Director: Matias Adriano
Director Adjunto: Policarpo da Rosa

Opinio

Comear de novo

25 de Abril, 2014
Tal como no ano passado, o Girabola não corre de feição para o 1º de Agosto, havendo de novo o temor de ser mais um ano para esquecer; para fazer parte apenas das estatísticas negativas, como acontece desde 2006, altura em que o clube conquistou o seu último título a nível do futebol.

Em 35 edições do campeonato nacional, o 1º de Agosto nunca esteve de fora em nenhuma ocasião, sendo a par do ASA as únicas equipas totalistas. Mas ao longo destas três décadas, os militares conseguiram apenas conquistar o Girabola em nove ocasiões, deixando-se superar pelo arqui-rival, Petro de Luanda, que entrou para a prova dois anos mais tarde, ou seja, em 1981, tendo arrebatado já 15 campeonatos.

Contrariamente ao ano passado em que o arranque foi promissor, surgindo em seguida alguns percalços durante a caminhada, neste o começo foi logo de derrapagens: três derrotas consecutivas, equivalendo a perda de nove pontos duma assentada. Seguiram-se resultados alternados que não foram de todo satisfatórios.

Depois de aguentar a pressão até à oitava jornada, a direcção do 1º de Agosto decidiu ceder, satisfazendo a vontade da maioria dos adeptos militares. Embora houvesse sinais que apontassem para o desenlace, o despedimento do técnico Daúto Faquirá na última segunda-feira acabou por ser uma surpresa.

O luso-moçambicano foi demitido, tal como o seu antecessor Romeu Filemon.

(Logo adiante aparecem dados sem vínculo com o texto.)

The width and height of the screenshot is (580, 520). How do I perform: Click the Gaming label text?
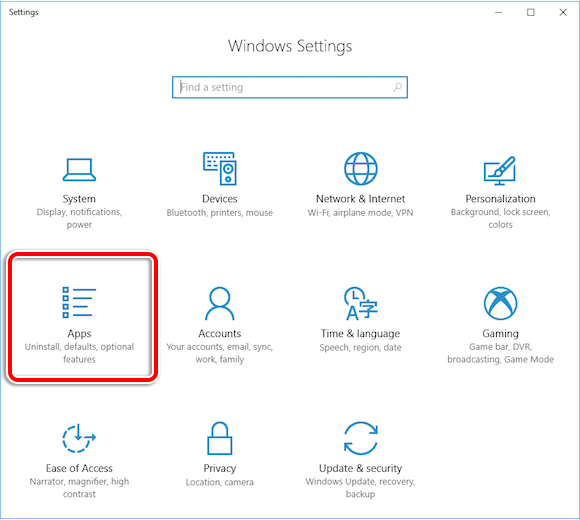pos(500,334)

Depois de um empate na sétima jornada e uma vitória na última ronda (oitava), esperava-se mais uma oportunidade para o técnico, atendendo até ao facto de a primeira volta ter chegado só agora a meio. Mas o entendimento de Carlos Hendrick e seus pares parece não ter sido este.

Acreditando piamente que ainda há tempo para recuperar os pontos perdidos e relançar a equipa para a disputa do título, a direcção do clube militar não hesitou em mandar embora o treinador contratado o ano passado para duas épocas, mesmo tendo noção dos prejuízos que a decisão causa, como é o caso de uma indemnização por incumprimento contratual.

Depois do segundo lugar no ano passado, e um jejum de sete, este ano a direcção do clube pretende inverter o quadro e evitar a constante pressão exercida pela exigente massa associativa. O bósnio Dragan Jovic é a nova aposta do 1º de Agosto e começa já neste fim-de-semana a sua missão com um verdadeiro teste de fogo, quando defrontar o líder do Girabola, Recreativo do Libolo.

Separados por dez pontos, os militares podem reduzir a desvantagem para sete e reanimarem-se para continuar a discutir o título até onde for possível, já que por enquanto dependem, irremediavelmente, de terceiros.
Ao fim ao cabo, será como que começar tudo de novo, após a demissão de Daúto Faquirá e a contratação de Dragan Jovic. A ver vamos o que vem a seguir.